(Material provided Opens)

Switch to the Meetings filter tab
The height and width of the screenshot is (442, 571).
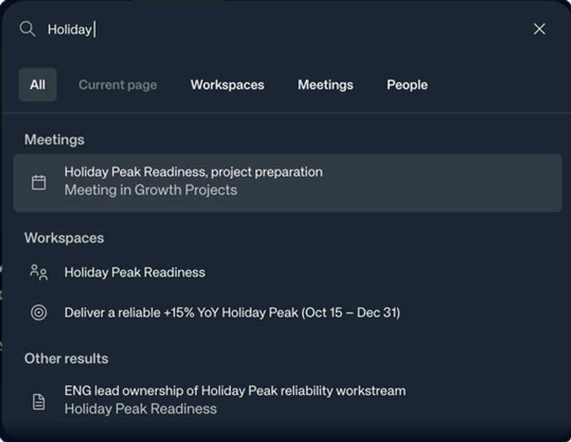[x=325, y=84]
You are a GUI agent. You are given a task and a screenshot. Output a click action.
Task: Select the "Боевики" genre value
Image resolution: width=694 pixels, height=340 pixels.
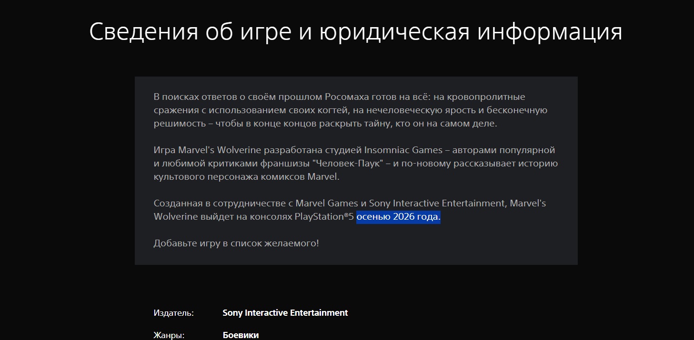tap(241, 335)
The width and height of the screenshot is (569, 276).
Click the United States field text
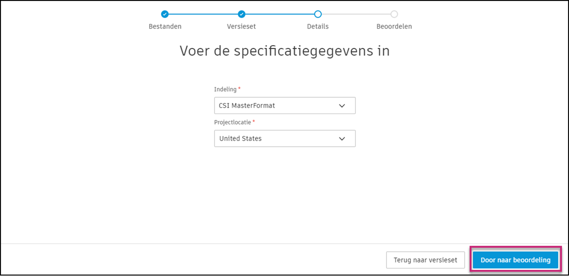tap(240, 138)
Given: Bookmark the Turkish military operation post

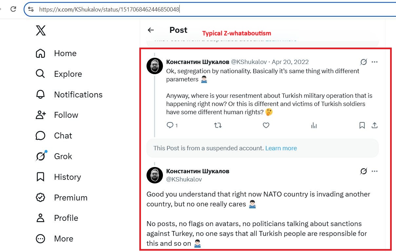Looking at the screenshot, I should (x=362, y=125).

(Material provided Closes)

Problem statement -
Starting at the line that holds "You are a GUI" and stopping at the last line of the listing above, write out each line exactly as it appears, and omit the pictures.

Response below -
You are a GUI agent. You are given a task and a screenshot. Output a click action.
Task: Select the "Боевики" genre value
Image resolution: width=694 pixels, height=340 pixels.
tap(241, 335)
The width and height of the screenshot is (569, 276).
Click the United States field text
tap(240, 138)
Given: Bookmark the Turkish military operation post

Looking at the screenshot, I should (x=362, y=125).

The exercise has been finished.